TCA Cycle Defects and Cancer: When Metabolism Tunes Redox State

1Department of Biology, University of Rome “Tor Vergata”, Via della Ricerca Scientifica, 00133 Rome, Italy
2IRCCS San Raffaele Pisana, Via di Val Cannuta, 00166 Rome, Italy

Received 13 April 2012; Revised 1 June 2012; Accepted 15 June 2012

Academic Editor: Giuseppe Filomeni

Copyright © 2012 Simone Cardaci and Maria Rosa Ciriolo. This is an open access article distributed under the Creative Commons Attribution License, which permits unrestricted use, distribution, and reproduction in any medium, provided the original work is properly cited.

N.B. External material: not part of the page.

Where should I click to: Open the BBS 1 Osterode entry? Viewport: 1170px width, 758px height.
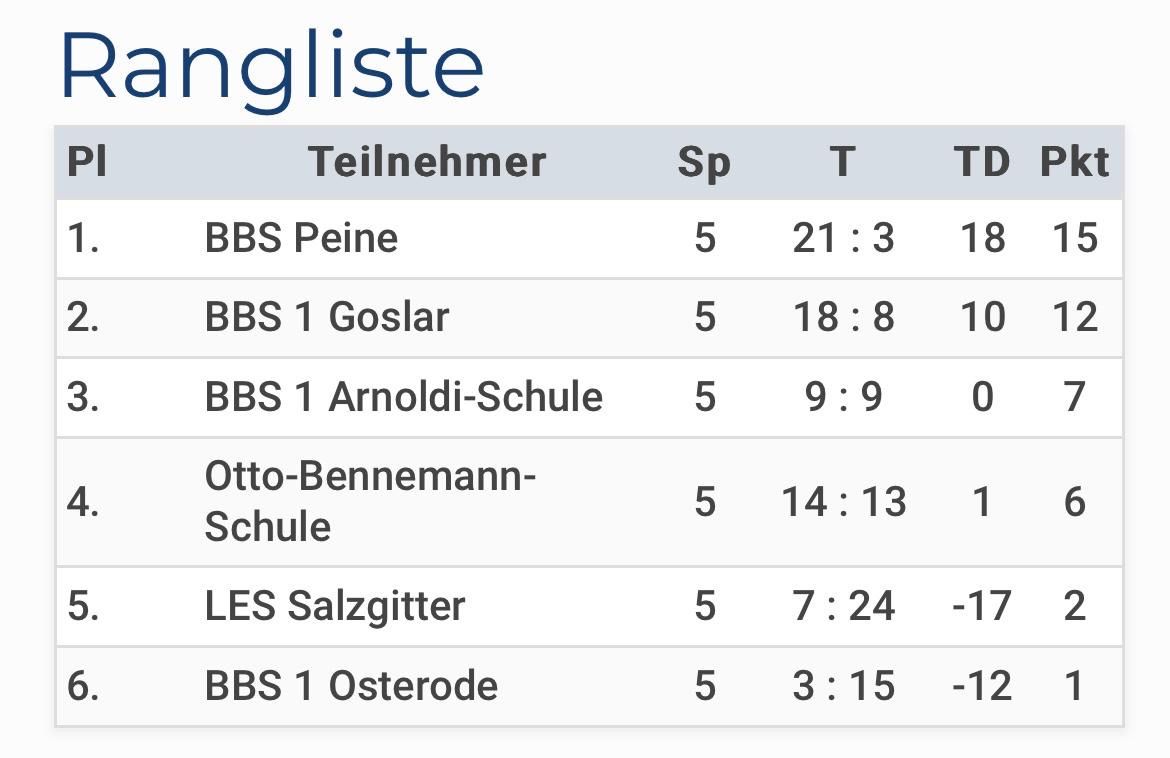pos(351,686)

Inborn defects of the tricarboxylic acid (TCA) cycle enzymes have been known for more than twenty years. Until recently, only recessive mutations were described which, although resulted in severe multisystem syndromes, did not predispose to cancer onset. In the last ten years, a causal role in carcinogenesis has been documented for inherited and acquired alterations in three TCA cycle enzymes, succinate dehydrogenase (SDH), fumarate hydratase (FH), and isocitrate dehydrogenase (IDH), pointing towards metabolic alterations as the underlying hallmark of cancer. This paper summarizes the neoplastic alterations of the TCA cycle enzymes focusing on the generation of pseudohypoxic phenotype and the alteration of epigenetic homeostasis as the main tumor-promoting effects of the TCA cycle affecting defects. Moreover, we debate on the ability of these mutations to affect cellular redox state and to promote carcinogenesis by impacting on redox biology.